Pretty living things post. (Look away!)

Everything here is dead. (I mean flower/pretty plant wise).

I mean, dead. It won’t re-appear or re-animate until maybe March…but that’s a stretch. To cope with this bout of lifelessness here in Montana, I periodically post sappy photographs of pretty naturalia (natural things). Today, it’s flowers. If you can’t handle the cheesiness of them, I suggest you go play Tetris or make some hot chocolate or do something – anything- else. This is going to be pretty, it’s going to be sappy, and it’s going to be repetitive.

Also, I sadly do not know the names of a lot of these flowers. If you want to get all horticultural on me and spread your knowledge, let me know so that I can properly identify the flora! Thanks!

Switzerland + Italy = Switaly

At the moment, I’m in the midst of nostalgia. What better way to share this nostalgia than visually demonstrating where I’ve been spending the better part of two years of my life?

My college life has never been normal. After deciding to hop on a jet plane to go to school in Lugano, Switzerland, my life took every twist and turn away from normal possible. It’s reality, but it doesn’t fit what most people would call a “real” life.

Lugano is a town of about 50,000 people tucked right on- you guessed it- Lago di Lugano. It’s a wealthy enclave only about 5 miles away from Italy, and the third biggest banking city in Switzerland after Zürich and Geneva.

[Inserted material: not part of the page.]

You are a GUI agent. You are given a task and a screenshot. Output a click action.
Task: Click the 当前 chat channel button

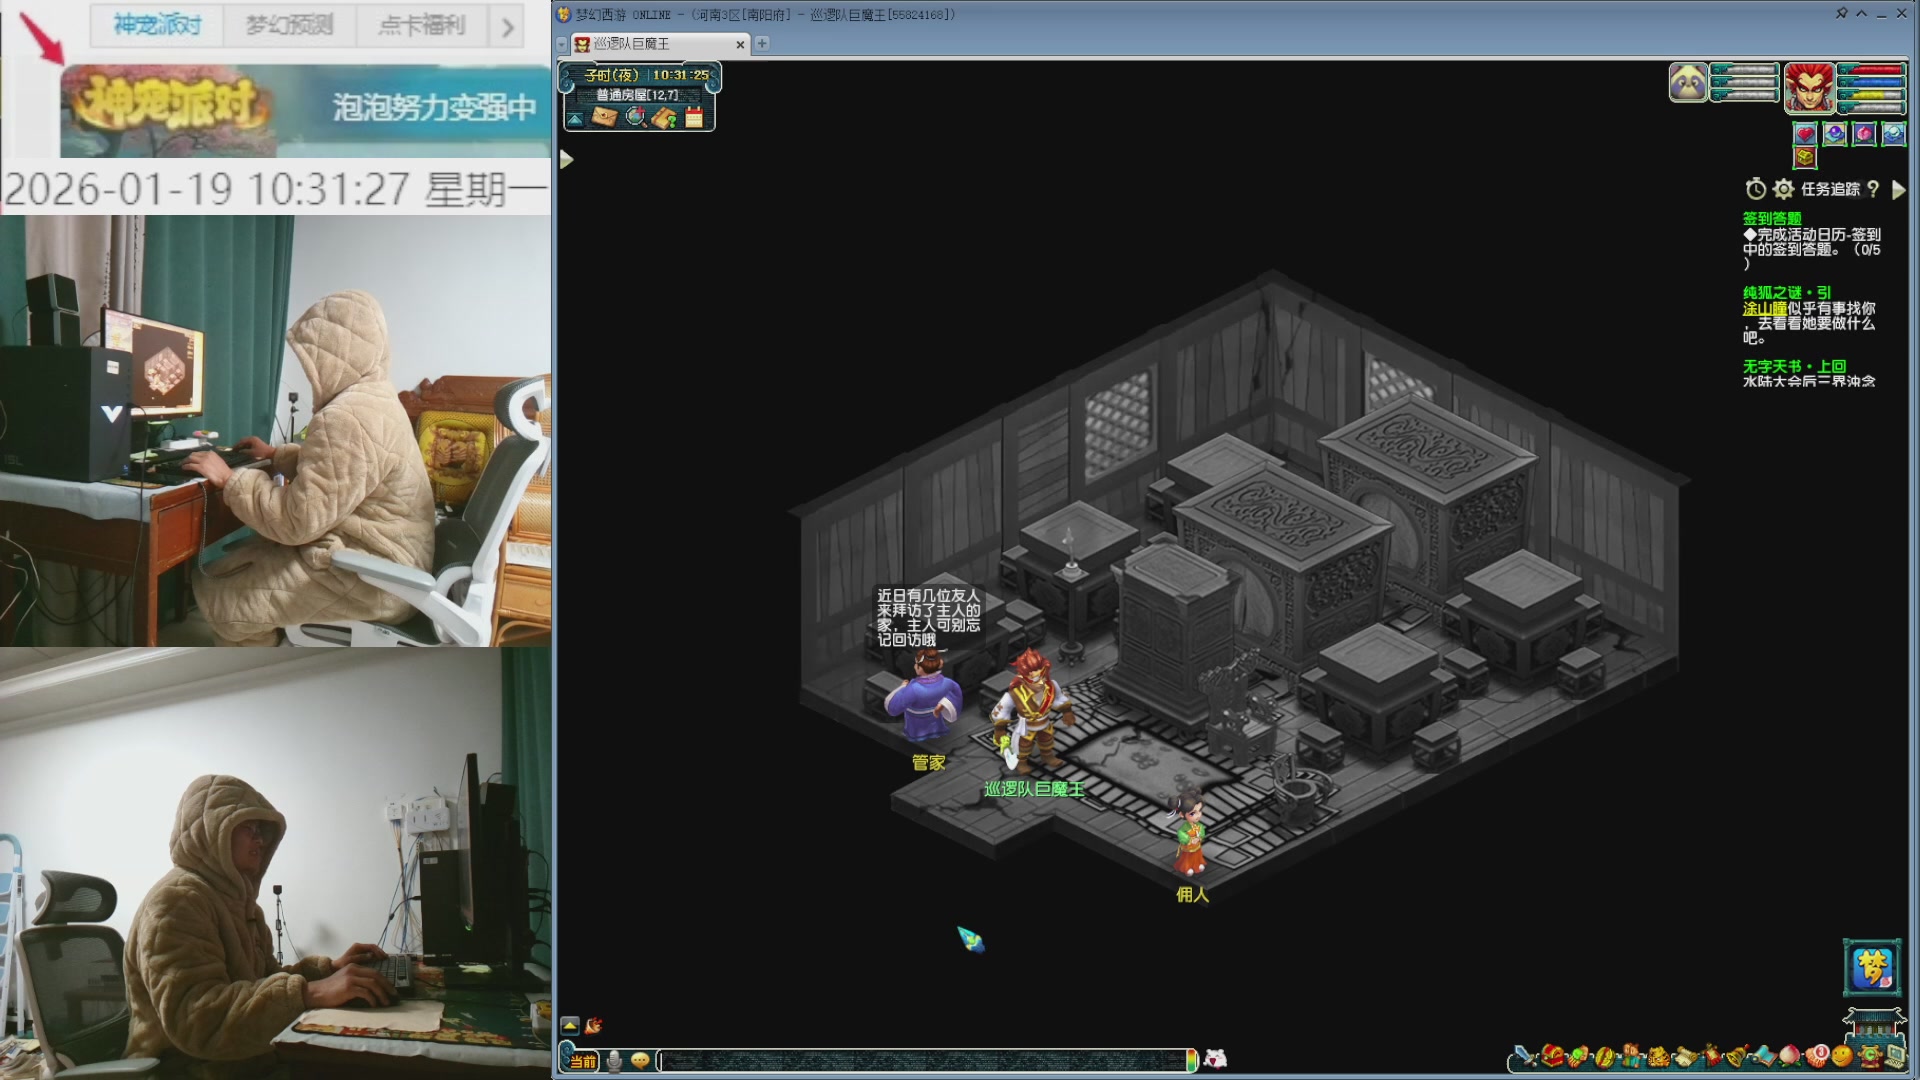tap(582, 1061)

Zürich, being close to Germany, makes tax evasion handy. Geneva is for France, and Lugano is for Italy. Woo, proximity!

My school is bizarre. About 500 students come to our campus to study degrees from Finance, International Relations, Art History, Communications, History, etc…and we have classrooms, syllabi, professors and all the usual college-like amenities, including dorms. However, being in Lugano means that college takes a surreal spin. Lugano is in Switaly: the canton of Ticino, the only Italian speaking canton (state) in Switzerland. That’s why students often call it Switaly. It’s got the Italian culture blending with Swiss culture into a weird, but wonderful mix.

Lugano is beautiful; there is a wide shopping street, piazzas scattered all over town, lovely parks and swans, adorable well dressed Swiss children, and lots of money. It’s not uncommon to see Porsche  and BMW vehicles  jostling for space with superior Ferrari’s and Lamborghini’s.  Women don minks, men wear tailored suits that you know they went to Milan for, and the footwear that the Luganese sport is delightful. High heeled Salvatore Ferragamo shoes clack while double monk leather Bally shoes stand next to a pair of Gucci kicks waiting for stracciatella gelato. Chanel ballet flats and Yves Saint Laurent spiked booties, man sandals from the likes of Prada and the flip flops of eager tourists all meet together.

None of my pictures show this, of course. Instead, they show study sessions in a park near La Ghetto (no joke), windows as one walks to class, and lots of scenic beauty. I can’t help, though, to at least verbally try and demonstrate how bizarre Lugano is. Luckily, this is all in it’s favor; it’s also a hip contemporary art town with a world famous symphony and some really classic Alpine views to boot. 2.5 hours away you’re in Zürich, 1 hour to Milan. Getting to airports is quick and cheap, and the weather is temperate, although super rainy.

Right now, it’s in the 80’s outside with no humidity. Even though I know Lugano is probably reaching 37 C  (almost 100 F) and is at 100% humidity, right now I’d rather be sweating to get a nocciolo gelato and then eat it in the shade of my favorite bench al centro than be in my room typing this.